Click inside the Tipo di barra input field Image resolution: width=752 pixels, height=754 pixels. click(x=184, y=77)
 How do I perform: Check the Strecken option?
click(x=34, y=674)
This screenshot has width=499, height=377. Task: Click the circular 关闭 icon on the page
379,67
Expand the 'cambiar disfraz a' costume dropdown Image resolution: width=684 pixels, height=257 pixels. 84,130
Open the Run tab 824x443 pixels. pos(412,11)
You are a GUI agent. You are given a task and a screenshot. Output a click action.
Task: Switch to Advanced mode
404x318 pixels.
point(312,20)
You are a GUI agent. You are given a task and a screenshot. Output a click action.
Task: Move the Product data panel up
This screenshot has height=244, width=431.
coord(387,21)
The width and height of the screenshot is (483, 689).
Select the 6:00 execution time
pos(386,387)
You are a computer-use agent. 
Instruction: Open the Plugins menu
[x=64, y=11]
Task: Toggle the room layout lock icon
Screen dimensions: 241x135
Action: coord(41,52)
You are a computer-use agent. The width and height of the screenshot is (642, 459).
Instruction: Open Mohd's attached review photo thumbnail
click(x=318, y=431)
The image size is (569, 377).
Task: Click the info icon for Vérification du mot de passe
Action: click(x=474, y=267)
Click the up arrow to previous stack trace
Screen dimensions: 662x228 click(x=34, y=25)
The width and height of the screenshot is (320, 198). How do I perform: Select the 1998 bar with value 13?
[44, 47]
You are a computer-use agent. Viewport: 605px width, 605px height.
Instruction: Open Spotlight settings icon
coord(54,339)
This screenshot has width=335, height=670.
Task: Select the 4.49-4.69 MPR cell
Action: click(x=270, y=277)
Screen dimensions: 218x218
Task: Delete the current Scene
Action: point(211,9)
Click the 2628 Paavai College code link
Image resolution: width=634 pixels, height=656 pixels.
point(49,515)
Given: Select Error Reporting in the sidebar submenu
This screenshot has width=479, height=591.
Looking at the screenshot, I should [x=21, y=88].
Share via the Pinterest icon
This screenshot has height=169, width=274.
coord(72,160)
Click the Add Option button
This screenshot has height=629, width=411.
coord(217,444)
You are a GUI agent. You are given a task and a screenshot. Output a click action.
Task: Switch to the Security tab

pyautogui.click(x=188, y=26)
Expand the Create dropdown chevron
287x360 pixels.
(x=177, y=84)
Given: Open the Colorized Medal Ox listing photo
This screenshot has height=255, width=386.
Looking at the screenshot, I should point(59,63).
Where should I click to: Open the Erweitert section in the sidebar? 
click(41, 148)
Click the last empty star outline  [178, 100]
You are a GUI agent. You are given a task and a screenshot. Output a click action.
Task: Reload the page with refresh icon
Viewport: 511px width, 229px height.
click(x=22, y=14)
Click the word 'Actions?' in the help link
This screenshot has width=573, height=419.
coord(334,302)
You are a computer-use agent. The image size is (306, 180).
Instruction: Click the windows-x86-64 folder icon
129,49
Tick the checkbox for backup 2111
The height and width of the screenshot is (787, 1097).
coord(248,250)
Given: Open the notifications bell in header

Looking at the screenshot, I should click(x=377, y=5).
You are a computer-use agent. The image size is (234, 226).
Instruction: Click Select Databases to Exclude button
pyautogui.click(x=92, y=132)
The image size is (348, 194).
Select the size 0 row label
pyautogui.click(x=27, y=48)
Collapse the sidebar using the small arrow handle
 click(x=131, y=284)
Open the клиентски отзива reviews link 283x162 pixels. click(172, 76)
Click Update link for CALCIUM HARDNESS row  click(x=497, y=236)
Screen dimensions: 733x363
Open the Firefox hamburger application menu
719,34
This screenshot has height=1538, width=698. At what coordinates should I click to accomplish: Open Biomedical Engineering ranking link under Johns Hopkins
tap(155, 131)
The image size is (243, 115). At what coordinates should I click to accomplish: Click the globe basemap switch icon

-------------------------

§ **Work item**:
Repeat the whole listing above exactly.

§ **Finished task**:
Click inside the Tipo di barra input field Image resolution: width=752 pixels, height=754 pixels. click(x=184, y=77)
 How do I perform: Check the Strecken option?
click(x=34, y=674)
This screenshot has width=499, height=377. Task: Click the circular 关闭 icon on the page
379,67
Expand the 'cambiar disfraz a' costume dropdown Image resolution: width=684 pixels, height=257 pixels. 84,130
Open the Run tab 824x443 pixels. pos(412,11)
You are a GUI agent. You are given a task and a screenshot. Output a click action.
Task: Switch to Advanced mode
404x318 pixels.
point(312,20)
You are a GUI agent. You are given a task and a screenshot. Output a click action.
Task: Move the Product data panel up
This screenshot has height=244, width=431.
coord(387,21)
The width and height of the screenshot is (483, 689).
Select the 6:00 execution time
pos(386,387)
You are a computer-use agent. 
Instruction: Open the Plugins menu
[x=64, y=11]
Task: Toggle the room layout lock icon
Screen dimensions: 241x135
Action: coord(41,52)
You are a computer-use agent. The width and height of the screenshot is (642, 459).
Instruction: Open Mohd's attached review photo thumbnail
click(x=318, y=431)
The image size is (569, 377).
Task: Click the info icon for Vérification du mot de passe
Action: click(x=474, y=267)
Click the up arrow to previous stack trace
Screen dimensions: 662x228 click(x=34, y=25)
The width and height of the screenshot is (320, 198). How do I perform: Select the 1998 bar with value 13?
[44, 47]
You are a computer-use agent. Viewport: 605px width, 605px height.
Instruction: Open Spotlight settings icon
coord(54,339)
This screenshot has width=335, height=670.
Task: Select the 4.49-4.69 MPR cell
Action: click(x=270, y=277)
Screen dimensions: 218x218
Task: Delete the current Scene
Action: point(211,9)
Click the 2628 Paavai College code link
Image resolution: width=634 pixels, height=656 pixels.
point(49,515)
Given: Select Error Reporting in the sidebar submenu
This screenshot has width=479, height=591.
Looking at the screenshot, I should [x=21, y=88].
Share via the Pinterest icon
This screenshot has height=169, width=274.
coord(72,160)
Click the Add Option button
This screenshot has height=629, width=411.
coord(217,444)
You are a GUI agent. You are given a task and a screenshot. Output a click action.
Task: Switch to the Security tab

pyautogui.click(x=188, y=26)
Expand the Create dropdown chevron
287x360 pixels.
(x=177, y=84)
Given: Open the Colorized Medal Ox listing photo
This screenshot has height=255, width=386.
Looking at the screenshot, I should point(59,63).
Where should I click to: Open the Erweitert section in the sidebar? 
click(41, 148)
Click the last empty star outline  [178, 100]
You are a GUI agent. You are given a task and a screenshot. Output a click action.
Task: Reload the page with refresh icon
Viewport: 511px width, 229px height.
click(x=22, y=14)
Click the word 'Actions?' in the help link
This screenshot has width=573, height=419.
coord(334,302)
You are a computer-use agent. The image size is (306, 180).
Instruction: Click the windows-x86-64 folder icon
129,49
Tick the checkbox for backup 2111
The height and width of the screenshot is (787, 1097).
coord(248,250)
Given: Open the notifications bell in header

Looking at the screenshot, I should click(x=377, y=5).
You are a computer-use agent. The image size is (234, 226).
Instruction: Click Select Databases to Exclude button
pyautogui.click(x=92, y=132)
The image size is (348, 194).
Select the size 0 row label
pyautogui.click(x=27, y=48)
Collapse the sidebar using the small arrow handle
 click(x=131, y=284)
Open the клиентски отзива reviews link 283x162 pixels. click(172, 76)
Click Update link for CALCIUM HARDNESS row  click(x=497, y=236)
Screen dimensions: 733x363
Open the Firefox hamburger application menu
719,34
This screenshot has height=1538, width=698. At what coordinates should I click to accomplish: Open Biomedical Engineering ranking link under Johns Hopkins
tap(155, 131)
The image size is (243, 115). At what coordinates should I click to accomplish: Click the globe basemap switch icon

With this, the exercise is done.